Non-financial borrowers reported their first decline period in a measure of earnings since Sept. 2009, JPMorgan analysts led by Eric Beinstein said in a note yesterday. Earnings before interest, taxes, depreciation and amortization declined 0.8 percent, or $19 billion, in the three months ended Sept. 31, compared with the 12 months ended the prior quarter, according to a JPMorgan analysis of 300 investment-grade issuers.
“Third-quarter earnings were pretty unimpressive,” DoubleLine’s Baha said. “Now investors are looking toward fourth-quarter earnings and expecting them to be less impressive still.”
‘Painful’ Compromise
Company debt lost 7.5 percent in 2008, the most in data back to 1998, according to the Bank of America Merrill Lynch Global Broad Market Corporate & High Yield Index. The following year, U.S. gross domestic product fell 3.1 percent, contributing to the longest recession since the 1930s.

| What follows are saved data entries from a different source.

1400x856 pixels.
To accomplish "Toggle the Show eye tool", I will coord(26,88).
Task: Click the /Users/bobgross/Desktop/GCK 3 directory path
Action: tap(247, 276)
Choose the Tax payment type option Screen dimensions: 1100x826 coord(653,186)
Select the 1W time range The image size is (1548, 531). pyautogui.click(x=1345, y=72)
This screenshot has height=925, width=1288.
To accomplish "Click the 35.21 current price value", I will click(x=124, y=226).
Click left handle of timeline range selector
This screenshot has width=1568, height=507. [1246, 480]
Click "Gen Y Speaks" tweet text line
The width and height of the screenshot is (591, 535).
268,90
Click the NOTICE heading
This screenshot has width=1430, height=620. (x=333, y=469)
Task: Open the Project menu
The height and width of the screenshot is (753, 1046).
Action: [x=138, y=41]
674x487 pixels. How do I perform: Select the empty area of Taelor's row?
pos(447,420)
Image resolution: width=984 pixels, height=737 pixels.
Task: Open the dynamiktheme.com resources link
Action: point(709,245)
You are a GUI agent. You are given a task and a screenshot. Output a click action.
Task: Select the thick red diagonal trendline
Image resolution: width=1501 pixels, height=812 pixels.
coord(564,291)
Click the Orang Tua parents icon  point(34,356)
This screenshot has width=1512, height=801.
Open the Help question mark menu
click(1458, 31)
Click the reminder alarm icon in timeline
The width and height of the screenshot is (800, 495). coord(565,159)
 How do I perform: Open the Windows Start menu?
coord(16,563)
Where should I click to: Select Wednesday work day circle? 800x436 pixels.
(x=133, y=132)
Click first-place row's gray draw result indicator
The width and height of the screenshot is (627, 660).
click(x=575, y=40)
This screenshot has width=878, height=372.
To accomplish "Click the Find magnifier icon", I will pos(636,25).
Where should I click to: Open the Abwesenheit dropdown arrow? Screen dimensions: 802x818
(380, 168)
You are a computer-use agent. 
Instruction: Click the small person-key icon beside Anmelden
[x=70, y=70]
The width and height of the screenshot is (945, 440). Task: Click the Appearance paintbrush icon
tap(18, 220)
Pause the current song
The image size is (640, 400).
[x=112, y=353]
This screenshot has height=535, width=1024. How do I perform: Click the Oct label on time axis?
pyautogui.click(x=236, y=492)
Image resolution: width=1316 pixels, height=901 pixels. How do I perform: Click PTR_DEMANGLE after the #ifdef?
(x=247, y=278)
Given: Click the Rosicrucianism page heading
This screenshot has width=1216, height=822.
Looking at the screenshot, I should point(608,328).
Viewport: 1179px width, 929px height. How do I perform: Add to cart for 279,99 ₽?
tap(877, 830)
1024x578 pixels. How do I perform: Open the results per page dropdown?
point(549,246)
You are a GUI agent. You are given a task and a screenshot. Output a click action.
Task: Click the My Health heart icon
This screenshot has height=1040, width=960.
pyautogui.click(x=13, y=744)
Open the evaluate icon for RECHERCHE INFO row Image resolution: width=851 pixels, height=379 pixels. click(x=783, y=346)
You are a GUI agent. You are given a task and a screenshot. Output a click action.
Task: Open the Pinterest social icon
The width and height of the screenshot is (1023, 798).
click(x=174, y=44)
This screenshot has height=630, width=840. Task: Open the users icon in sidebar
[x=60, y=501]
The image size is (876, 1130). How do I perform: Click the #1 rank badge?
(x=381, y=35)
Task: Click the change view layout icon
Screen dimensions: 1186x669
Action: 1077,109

The greatest threat to the European high-yield bond market is weak economic growth and volatility triggered by the region’s debt crisis, Fitch Ratings said in its quarterly investor survey.
The International Monetary Fund is predicting the world economy will grow 3.3 percent this year and 3.6 percent next year, it said on Oct. 9. That compares with July predictions of 3.5 percent in 2012 and 3.9 percent in 2013. The Washington- based lender now sees “alarmingly high” risks of a steeper slowdown, with a one-in-six chance of growth slipping below 2 percent.
Unless President Obama and Congress reach an agreement on how to avoid the so-called fiscal cliff, the U.S. economy will “almost certainly sink back into recession,” according to Michael Feroli, chief U.S. economist at JPMorgan in New York.
“Though we will probably reach some sort of compromise, it’s going to be painful to get there,” Thomas Chow, a money manager at Delaware Investments in Philadelphia with about $135 billion in fixed income assets under management. “It’s usually an eleventh-hour type of compromise that’s reached, only after the market has been through severe stress.”